12 It was submitted to me on behalf of the appellants by Mr Hutley SC that of the other two remaining events of default, at least that which comprised the existence of a material adverse change in the financial position of the borrower could not have been affected by the postulated additional evidence, although that evidence may (according to the Master) have in one or other respects been relevant. Mr Rollinson, except in the sense that the additional evidence referred to this matter, was unable to point to its possible use either to render the existence of the event doubtful or to support a case of waiver or estoppel even accepting, in defiance of his Honour's judgment in this respect, that such equities might have constituted elements of the plaintiffs' causes of action in the equity proceedings. The crucial evidence is that contained in the affidavit of a Mr Ian Ballingall sworn 6 December 1993. The most favourable view of this evidence (ignoring any technical inadmissibility) is that the adverse changes which were objectively demonstrated might not have been considered by the relevant officers of the Bank, having regard to the plaintiffs' history and the entirety of their financial affairs, as creating a substantial risk of default in payment of their debts. However, that was not the material issue. As Young J found (with respect, inevitably) there were "obviously adverse circumstances affecting the business".

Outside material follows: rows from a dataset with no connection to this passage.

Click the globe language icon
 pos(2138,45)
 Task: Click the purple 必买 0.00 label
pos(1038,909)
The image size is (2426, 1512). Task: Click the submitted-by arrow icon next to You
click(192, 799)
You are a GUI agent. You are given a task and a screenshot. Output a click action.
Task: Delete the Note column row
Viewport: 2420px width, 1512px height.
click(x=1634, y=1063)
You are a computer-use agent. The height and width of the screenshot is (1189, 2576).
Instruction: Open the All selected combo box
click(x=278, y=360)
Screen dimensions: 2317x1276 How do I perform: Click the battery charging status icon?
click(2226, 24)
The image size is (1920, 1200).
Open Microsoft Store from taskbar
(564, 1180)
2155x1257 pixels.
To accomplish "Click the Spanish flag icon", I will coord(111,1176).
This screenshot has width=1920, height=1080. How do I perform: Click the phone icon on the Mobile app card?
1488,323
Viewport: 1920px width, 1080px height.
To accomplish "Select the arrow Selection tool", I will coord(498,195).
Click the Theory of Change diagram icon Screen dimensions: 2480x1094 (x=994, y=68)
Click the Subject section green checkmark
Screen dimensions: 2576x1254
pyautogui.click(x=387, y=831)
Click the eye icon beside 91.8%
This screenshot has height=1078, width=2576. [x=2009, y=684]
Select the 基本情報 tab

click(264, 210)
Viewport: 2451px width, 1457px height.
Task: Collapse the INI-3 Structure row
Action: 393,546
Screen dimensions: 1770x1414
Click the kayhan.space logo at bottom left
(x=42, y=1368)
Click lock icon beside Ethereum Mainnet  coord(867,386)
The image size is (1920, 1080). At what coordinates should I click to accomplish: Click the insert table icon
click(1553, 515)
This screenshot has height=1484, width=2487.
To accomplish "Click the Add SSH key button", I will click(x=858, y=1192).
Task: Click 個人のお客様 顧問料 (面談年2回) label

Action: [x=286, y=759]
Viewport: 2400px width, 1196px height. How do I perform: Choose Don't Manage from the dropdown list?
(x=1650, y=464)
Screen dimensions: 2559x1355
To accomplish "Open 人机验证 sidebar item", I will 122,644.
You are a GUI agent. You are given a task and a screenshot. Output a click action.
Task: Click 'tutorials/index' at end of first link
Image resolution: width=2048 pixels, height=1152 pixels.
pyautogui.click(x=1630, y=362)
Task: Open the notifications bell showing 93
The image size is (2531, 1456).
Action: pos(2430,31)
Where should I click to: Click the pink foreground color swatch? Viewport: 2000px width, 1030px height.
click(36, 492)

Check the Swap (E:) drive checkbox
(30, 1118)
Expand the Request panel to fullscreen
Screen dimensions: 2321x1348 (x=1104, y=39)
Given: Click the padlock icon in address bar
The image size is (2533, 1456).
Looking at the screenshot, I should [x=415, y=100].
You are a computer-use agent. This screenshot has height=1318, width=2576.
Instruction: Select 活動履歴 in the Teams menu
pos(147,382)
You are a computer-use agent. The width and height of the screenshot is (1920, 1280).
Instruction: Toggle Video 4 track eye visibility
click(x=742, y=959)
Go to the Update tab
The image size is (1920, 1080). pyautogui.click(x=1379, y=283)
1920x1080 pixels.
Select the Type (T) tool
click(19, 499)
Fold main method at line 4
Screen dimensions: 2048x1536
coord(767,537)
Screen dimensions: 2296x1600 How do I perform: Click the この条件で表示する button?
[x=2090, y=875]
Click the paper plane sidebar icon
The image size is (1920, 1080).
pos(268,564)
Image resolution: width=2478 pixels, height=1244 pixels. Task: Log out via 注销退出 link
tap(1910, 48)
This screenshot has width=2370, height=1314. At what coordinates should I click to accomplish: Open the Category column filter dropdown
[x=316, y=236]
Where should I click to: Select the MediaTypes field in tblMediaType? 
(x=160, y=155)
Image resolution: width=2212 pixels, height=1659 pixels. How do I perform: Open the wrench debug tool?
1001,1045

13 In the result, I consider that the defendants have established that the plaintiffs' claim, insofar as it rests upon the adverse judgment on the substantive actions in the equity proceedings, is hopeless or bound to fail. However, a substantial area of dispute in the equity proceedings might have been affected by the additional evidence and findings in favour of the plaintiffs in those respects may have affected the order for costs ultimately made by his Honour. As at present drawn, the pleadings in the current proceedings do not seem to me to cover this eventuality. I do not think that it would be just in all the circumstances to dismiss the plaintiffs' statement of claim if by so doing they were precluded from litigating this matter because of the considerations arising from Port of Melbourne Authority v Anshun Pty Limited [1981] HCA 45; (1981) 147 CLR 589; and see Ling v Commonwealth [1996] FCA 1646; (1996) 68 FCR 180 and Bryant v Commonwealth Bank [1995] FCA 1299; (1995) 57 FCR 287. Accordingly, I do not propose by the order which I make to preclude the plaintiffs from amending their statement of claim appropriately to permit them to litigate the question whether, because of the alleged negligence of the defendants, a different order for costs may have resulted in the equity proceedings. Subject to this qualification, however, I allow the appeal from the Master's judgment and dismiss the causes of action contained in the statement of claim filed on 10 October 1997. The respondents must pay the appellants' costs.